Exercise aim
Transcription should be exact. Include all entries.

Records for this exercise
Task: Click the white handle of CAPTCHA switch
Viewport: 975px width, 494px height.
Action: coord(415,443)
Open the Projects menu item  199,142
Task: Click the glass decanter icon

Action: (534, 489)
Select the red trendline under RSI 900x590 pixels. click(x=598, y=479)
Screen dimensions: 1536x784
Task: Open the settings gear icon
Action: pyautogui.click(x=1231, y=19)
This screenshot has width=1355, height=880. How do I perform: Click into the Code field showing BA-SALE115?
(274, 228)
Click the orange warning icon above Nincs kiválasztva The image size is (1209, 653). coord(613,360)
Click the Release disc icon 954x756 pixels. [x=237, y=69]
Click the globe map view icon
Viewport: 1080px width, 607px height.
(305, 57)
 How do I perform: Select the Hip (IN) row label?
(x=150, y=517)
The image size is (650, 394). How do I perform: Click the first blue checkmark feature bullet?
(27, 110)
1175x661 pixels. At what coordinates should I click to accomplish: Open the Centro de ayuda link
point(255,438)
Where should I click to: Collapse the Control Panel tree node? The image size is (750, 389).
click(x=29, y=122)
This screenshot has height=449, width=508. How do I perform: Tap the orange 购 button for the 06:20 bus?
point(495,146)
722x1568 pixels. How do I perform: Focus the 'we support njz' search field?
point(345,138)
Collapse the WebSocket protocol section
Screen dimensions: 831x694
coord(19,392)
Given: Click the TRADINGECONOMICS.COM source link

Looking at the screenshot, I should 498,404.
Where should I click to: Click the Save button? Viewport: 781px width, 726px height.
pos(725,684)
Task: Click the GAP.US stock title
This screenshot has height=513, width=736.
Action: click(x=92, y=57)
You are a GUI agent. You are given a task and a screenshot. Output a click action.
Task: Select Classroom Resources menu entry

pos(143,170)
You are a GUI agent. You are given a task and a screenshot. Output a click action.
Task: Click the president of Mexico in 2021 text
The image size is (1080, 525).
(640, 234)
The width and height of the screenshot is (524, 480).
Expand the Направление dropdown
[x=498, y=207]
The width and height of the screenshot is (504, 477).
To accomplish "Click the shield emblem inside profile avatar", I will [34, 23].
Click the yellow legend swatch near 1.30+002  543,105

Answer section
Task: Click the white handle of CAPTCHA switch
Viewport: 975px width, 494px height.
Action: coord(415,443)
Open the Projects menu item  199,142
Task: Click the glass decanter icon

Action: (534, 489)
Select the red trendline under RSI 900x590 pixels. click(x=598, y=479)
Screen dimensions: 1536x784
Task: Open the settings gear icon
Action: pyautogui.click(x=1231, y=19)
This screenshot has width=1355, height=880. How do I perform: Click into the Code field showing BA-SALE115?
(274, 228)
Click the orange warning icon above Nincs kiválasztva The image size is (1209, 653). coord(613,360)
Click the Release disc icon 954x756 pixels. [x=237, y=69]
Click the globe map view icon
Viewport: 1080px width, 607px height.
(305, 57)
 How do I perform: Select the Hip (IN) row label?
(x=150, y=517)
The image size is (650, 394). How do I perform: Click the first blue checkmark feature bullet?
(27, 110)
1175x661 pixels. At what coordinates should I click to accomplish: Open the Centro de ayuda link
point(255,438)
Where should I click to: Collapse the Control Panel tree node? The image size is (750, 389).
click(x=29, y=122)
This screenshot has height=449, width=508. How do I perform: Tap the orange 购 button for the 06:20 bus?
point(495,146)
722x1568 pixels. How do I perform: Focus the 'we support njz' search field?
point(345,138)
Collapse the WebSocket protocol section
Screen dimensions: 831x694
coord(19,392)
Given: Click the TRADINGECONOMICS.COM source link

Looking at the screenshot, I should 498,404.
Where should I click to: Click the Save button? Viewport: 781px width, 726px height.
pos(725,684)
Task: Click the GAP.US stock title
This screenshot has height=513, width=736.
Action: click(x=92, y=57)
You are a GUI agent. You are given a task and a screenshot. Output a click action.
Task: Select Classroom Resources menu entry

pos(143,170)
You are a GUI agent. You are given a task and a screenshot. Output a click action.
Task: Click the president of Mexico in 2021 text
The image size is (1080, 525).
(640, 234)
The width and height of the screenshot is (524, 480).
Expand the Направление dropdown
[x=498, y=207]
The width and height of the screenshot is (504, 477).
To accomplish "Click the shield emblem inside profile avatar", I will [34, 23].
Click the yellow legend swatch near 1.30+002  543,105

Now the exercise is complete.